Hiç rastlıyor musunuz onlara?
Isias anneleri, babaları, kardeşleri, akrabaları…
Tabii ki hain otelin eşi dostu, partilisi, menfaatçisi değil; oradaki en az 65 kurbanın yakınları.
Kıbrıslı çocuklar ve bu ülkenin tarihi, coğrafi damarlarını tanımaya, tanıtmaya kendilerini adamış rehberler.
Resmi sayıyla, yani sayılabilen ölülerle 50 bini aşan deprem kurbanlarının elbette her köşede acılı yakınları var; hayatta olsalar da nice sevdiğini, evini, mahallesini, mütevazı varlığını, hayatının nice rengini yitirmişler var.
Ama Isias gibi bir katliam tuzağı tam bir simge.
Rantçılığın, 21 yıllık iktidar çürümüşlüğünün, arsızlığın, sözde inançlıyken her türlü vicdani-insani ölümcül ahlaksızlığı kolayca yapmanın, kayırmanın, ahbap çavuşluğun, siyaset ile ticaret kokuşmuşluğunun, ceplere hortum bağlayanların insanlara dere çakılı ve kumundan kurdukları tuzağın, insana ve tabiata iğrenç saldırıların simgesi.
Isias, taşıdığı karmaşık dihi-ilahi manaların ötesinde; "dindar pazarlamalı arsız piyasa" seri cinayetlerinin tipik örneği.
Bunları sizin bizim söylememize de gerek yok çünkü otelin sahiplerinden biri bundan önceki seçimlerde, bu saldırgan ve öldüren düzenin adını ve sıfatını yerli yerine koymuş:
"24 Haziran seçimleri sadece ülkemiz için değil, birçok mazlum coğrafyayı da yakından ilgilendiren, Cumhuriyet tarihimizin en önemli seçimidir. Ülkemizde istikrarın sürmesi adına vatandaşlarımızın yine yüksek bir oranla AK Partiyi tercih edecektir. AK Parti davası, ülke davasıdır, biz bu davaya destek veriyoruz. Ailece AK Parti'nin yanındayız."
"Ülke davası" olduğu için de önce kaçırmaya, gizlemeye çalıştılar bu "dava destekçileri"nin dere çakılı ve kumuyla cinayetlerinin davasını!
"Dava"lının laflarına bakın: Cumhuriyet… mazlum… istikrar… ülke davası!
"Dava" dedikleri, kadınlara saldırdı…
Çocuklara, öğrencilere, gençlere saldırdı…
Doktorlara, sağlık çalışanlarına saldırdı…

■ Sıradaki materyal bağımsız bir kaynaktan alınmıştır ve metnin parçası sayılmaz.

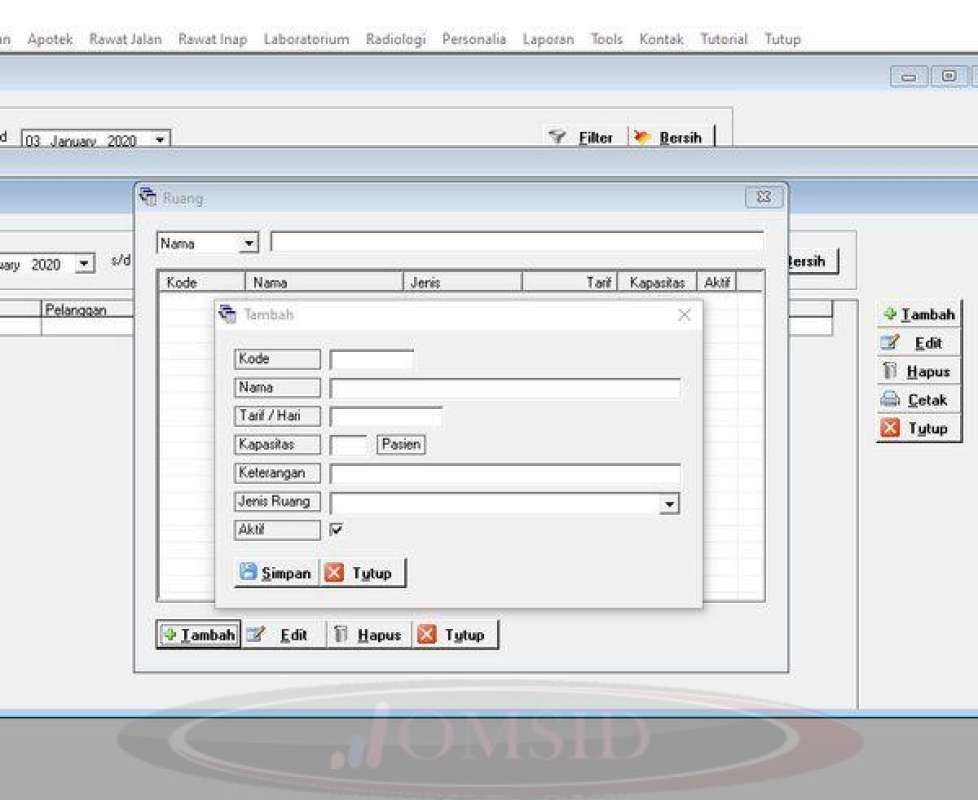Open the 03 January 2020 date dropdown
The width and height of the screenshot is (978, 800).
[160, 138]
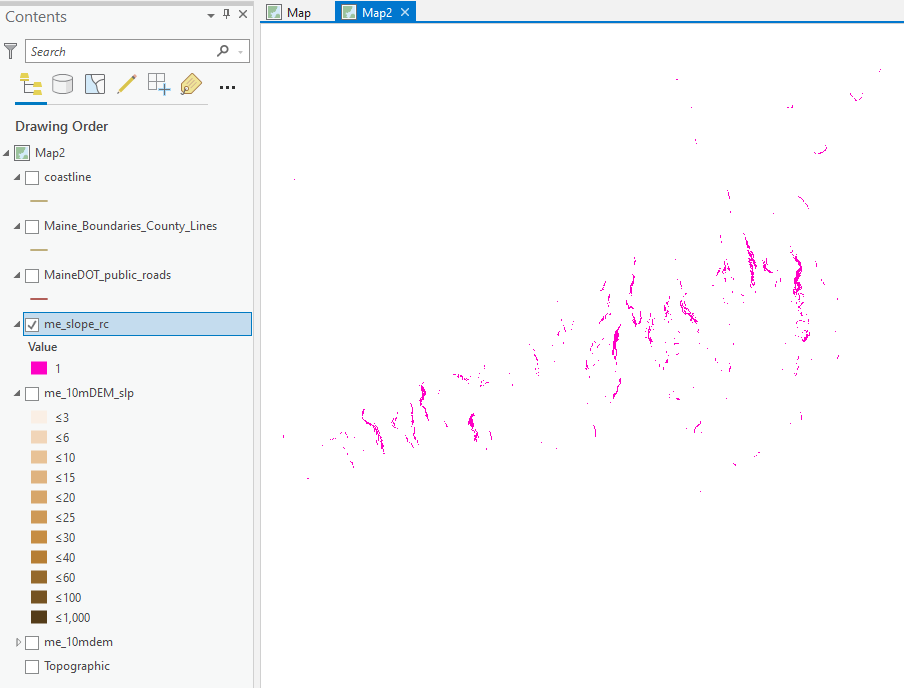
Task: Click the magenta swatch for value 1
Action: point(39,368)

Emekliye, memura, işçiye saldırdı…
Öğretmene, akademisyene saldırdı…
Düşünceye, itiraza, şarkıya, türküye, tiyatroya, kitaba saldırdı…
Binlerce işçi tersanelerinde, inşaatlarında, madenlerinde gömüldü…
Sıvasız evlerin nice çocuğu bir diğerine düşman edilip toprağa karıştı…
Derelere saldırdılar, kıyılara, göllere, tarım arazilerine, zeytine saldırdılar…
Nice mağdur ve mazlumun oylarıyla, mağrur ve zalim bir "Isias düzeni" inşa edip çocukların, gençlerin, kadınların hayallerine, umutlarına, geleceğine saldırdılar.
Canım, mis kokulu evladım, çok özledim…
Kızıma sarılamamanın bedelini ödetecek bir mahkeme, bir vicdan var mı?
Güzel kızım, sana ömürlük hasretimin adalet terazisinde bir karşılığı var mı?
Senin, arkadaşlarının, arkadaşlarımın canını alanların çürüdüklerini göreceğim günleri bekleyeceğim.
Canım oğlum, güler yüzlüm, çok özledim babam, çook, Özgür'üm.
Selin'im, sensiz geçen her gün, her saat, her dakika işkence gibi. Ama ağlamak yok annem, çok işimiz var. Seni çok seviyoruz.
Çok özledik seni annem, çok.
Özledim amcam, çok özledim.
Sen gülerken dünya güzeldi can çocuğum.
Hayallerimiz vardı annem, daha birlikte yapacak çok şeyimiz vardı.
Sana söz babam, katiller, hırsızlar cezalarını çekene kadar biz hep buradayız.
Hayatım bundan sonra hep kış, bu yüzden sana, söz yine baharlar gelecek, diyemiyorum. Fakat söz babam, bize bunları yaşatanların cezasını alması için ne gerekiyorsa yapacağım.
Bir çocuk annesinden önce ölmemeli. Hiçbir anne çocuğunun mevlidini yapmak gibi bir acıyı yaşamamalı. Isias katilleri yüzünden biz çocuklarımızın doğum günü partileri yerine 40 mevlitlerini yapıyoruz.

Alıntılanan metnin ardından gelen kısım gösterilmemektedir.